I. Malewska: Czy faktycznie, mimo, że tych rąk do pracy brakuje, to wolontariat z roku na rok cieszy się coraz większą popularnością?
B. Wideńska: Rośnie, nie spada. Jest bardzo duża pomoc. Codziennie dostajemy takie sygnały, gdzie są potrzebni wolontariusze, gdzie ludzie potrzebują pomocy czy do nauki dla dzieci, czy chociażby w wyprowadzeniu na spacer osoby niewidomej. Bierzemy udział w każdej większej imprezie i jak ktoś pięknie powiedział, że wolontariusz, to jak ambasador każdej imprezy. Współpracujemy ze wszystkimi organizacjami w Olsztynie.
I. Malewska: Kto może zostać wolontariuszem, czy to musi być osoba pełnoletnia?

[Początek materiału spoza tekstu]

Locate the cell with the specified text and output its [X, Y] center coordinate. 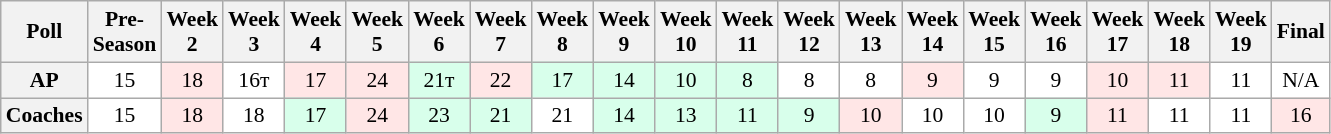
Week5 [377, 32]
16т [254, 80]
Week9 [624, 32]
Week8 [562, 32]
22 [501, 80]
21т [439, 80]
16 [1301, 116]
Coaches [44, 116]
Final [1301, 32]
N/A [1301, 80]
Week3 [254, 32]
Week6 [439, 32]
AP [44, 80]
Week4 [316, 32]
Poll [44, 32]
Week13 [871, 32]
Week17 [1118, 32]
Week18 [1179, 32]
Week15 [994, 32]
Week11 [748, 32]
Week14 [933, 32]
Week10 [686, 32]
23 [439, 116]
13 [686, 116]
Week16 [1056, 32]
Week12 [809, 32]
Week19 [1241, 32]
Pre-Season [125, 32]
Week7 [501, 32]
Week2 [192, 32]
Scan for the cell matching the given text and deliver its [X, Y] coordinate at center. 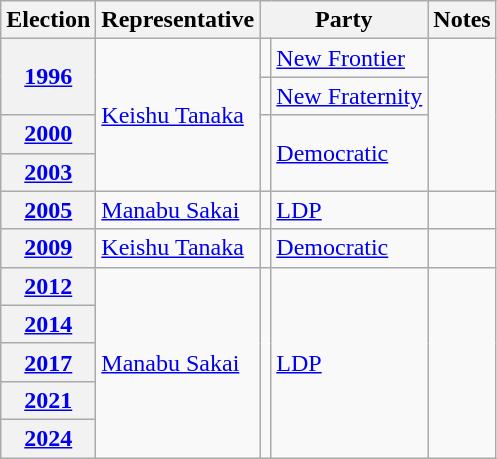
2024 [48, 438]
Election [48, 20]
2021 [48, 400]
2000 [48, 134]
New Frontier [350, 58]
Party [344, 20]
New Fraternity [350, 96]
Representative [178, 20]
1996 [48, 77]
2017 [48, 362]
2003 [48, 172]
2009 [48, 248]
2005 [48, 210]
Notes [462, 20]
2014 [48, 324]
2012 [48, 286]
Output the (x, y) coordinate of the center of the cell containing the given text.  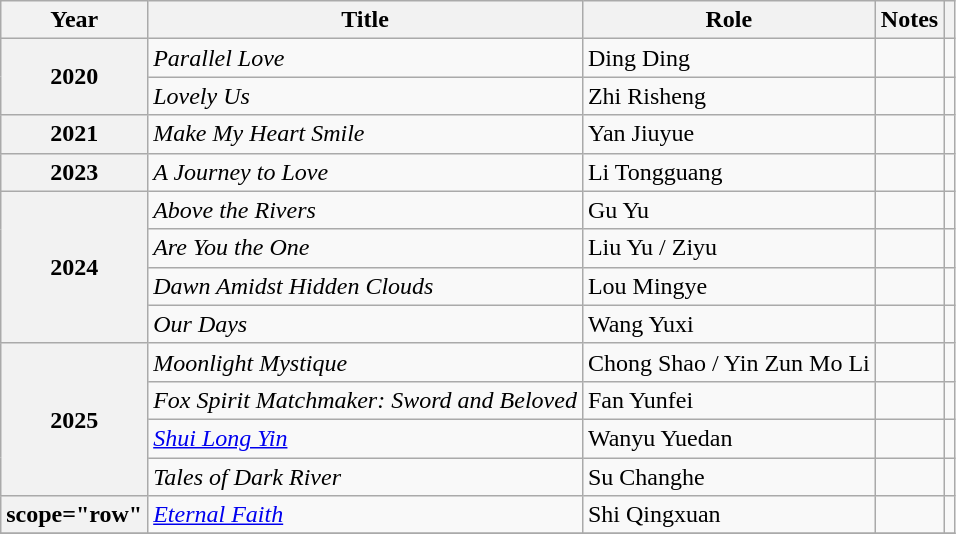
Li Tongguang (728, 172)
Yan Jiuyue (728, 134)
Gu Yu (728, 210)
Title (366, 20)
Make My Heart Smile (366, 134)
Ding Ding (728, 58)
Wanyu Yuedan (728, 438)
scope="row" (74, 515)
Lou Mingye (728, 286)
Notes (909, 20)
Eternal Faith (366, 515)
Lovely Us (366, 96)
Fox Spirit Matchmaker: Sword and Beloved (366, 400)
Year (74, 20)
2024 (74, 267)
Parallel Love (366, 58)
Shi Qingxuan (728, 515)
2021 (74, 134)
Tales of Dark River (366, 477)
Zhi Risheng (728, 96)
A Journey to Love (366, 172)
Our Days (366, 324)
Dawn Amidst Hidden Clouds (366, 286)
2025 (74, 419)
Fan Yunfei (728, 400)
Chong Shao / Yin Zun Mo Li (728, 362)
Shui Long Yin (366, 438)
Are You the One (366, 248)
Above the Rivers (366, 210)
Wang Yuxi (728, 324)
Liu Yu / Ziyu (728, 248)
Su Changhe (728, 477)
Role (728, 20)
Moonlight Mystique (366, 362)
2023 (74, 172)
2020 (74, 77)
Return the (x, y) coordinate for the center point of the cell that contains the specified text.  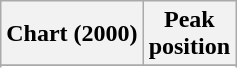
Chart (2000) (72, 34)
Peakposition (189, 34)
Return [X, Y] of the center of cell containing provided text 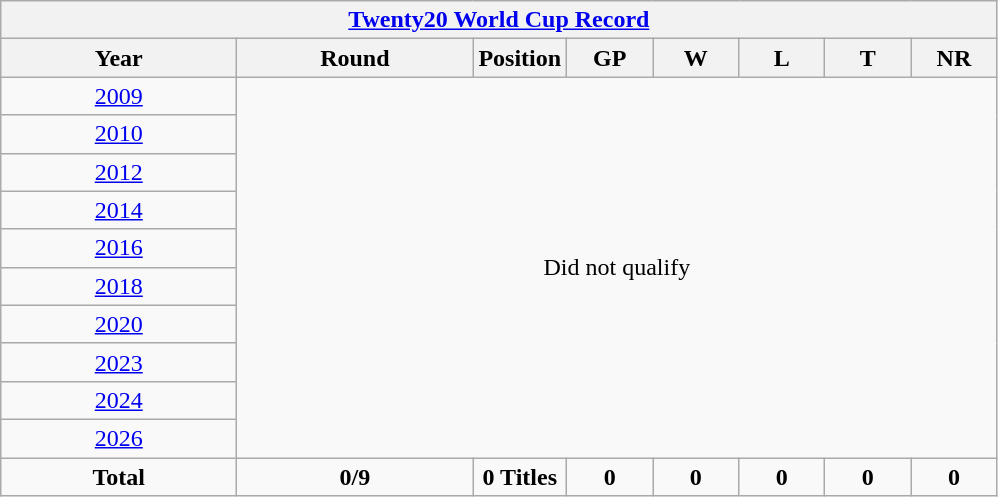
2023 [119, 362]
2018 [119, 286]
2014 [119, 210]
Twenty20 World Cup Record [499, 20]
Year [119, 58]
Round [355, 58]
2009 [119, 96]
Did not qualify [617, 268]
2010 [119, 134]
Total [119, 477]
Position [520, 58]
0 Titles [520, 477]
T [868, 58]
2012 [119, 172]
L [782, 58]
NR [954, 58]
0/9 [355, 477]
2016 [119, 248]
2020 [119, 324]
2026 [119, 438]
W [696, 58]
GP [610, 58]
2024 [119, 400]
Output the [X, Y] coordinate of the center of the cell containing the given text.  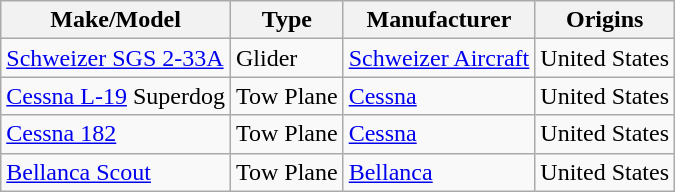
Make/Model [116, 20]
Glider [286, 58]
Schweizer SGS 2-33A [116, 58]
Cessna L-19 Superdog [116, 96]
Manufacturer [439, 20]
Bellanca Scout [116, 172]
Bellanca [439, 172]
Origins [605, 20]
Schweizer Aircraft [439, 58]
Type [286, 20]
Cessna 182 [116, 134]
Determine the (X, Y) coordinate at the center of the cell enclosing the given text.  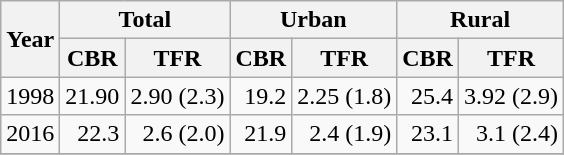
1998 (30, 96)
19.2 (261, 96)
2.4 (1.9) (344, 134)
Rural (480, 20)
Total (145, 20)
21.9 (261, 134)
21.90 (92, 96)
3.92 (2.9) (510, 96)
3.1 (2.4) (510, 134)
25.4 (428, 96)
23.1 (428, 134)
22.3 (92, 134)
2.6 (2.0) (178, 134)
2.90 (2.3) (178, 96)
Year (30, 39)
2.25 (1.8) (344, 96)
Urban (314, 20)
2016 (30, 134)
Pinpoint the cell where the given text exists, returning its [X, Y] midpoint coordinate. 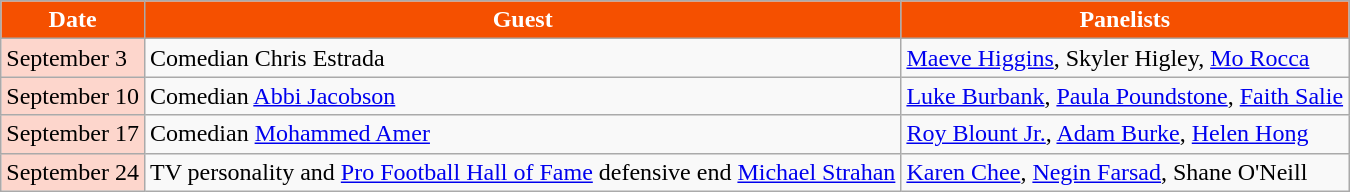
September 24 [73, 172]
September 17 [73, 134]
Comedian Chris Estrada [522, 58]
TV personality and Pro Football Hall of Fame defensive end Michael Strahan [522, 172]
Comedian Abbi Jacobson [522, 96]
Panelists [1125, 20]
Luke Burbank, Paula Poundstone, Faith Salie [1125, 96]
Date [73, 20]
Roy Blount Jr., Adam Burke, Helen Hong [1125, 134]
Comedian Mohammed Amer [522, 134]
September 3 [73, 58]
Maeve Higgins, Skyler Higley, Mo Rocca [1125, 58]
Karen Chee, Negin Farsad, Shane O'Neill [1125, 172]
September 10 [73, 96]
Guest [522, 20]
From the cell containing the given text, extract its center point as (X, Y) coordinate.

B. Wideńska: Niekoniecznie. Na przykład prosiliśmy o pomoc w nauce dla ucznia piątej klasy, który miał poprawkę. Takiej pomocy nie mogliśmy uzyskać przez cały tydzień. Niedawno zaczął się okres wakacyjny i wtedy zgłosił się do nas 15-letni Szymon. Warunki sprzyjały, nie było żadnego zagrożenia, rodzina jest normalna bez żadnych patologii. Przyjęliśmy Szymona z otwartymi rękami. Myślę, że wyjdzie coś z tej pomocy.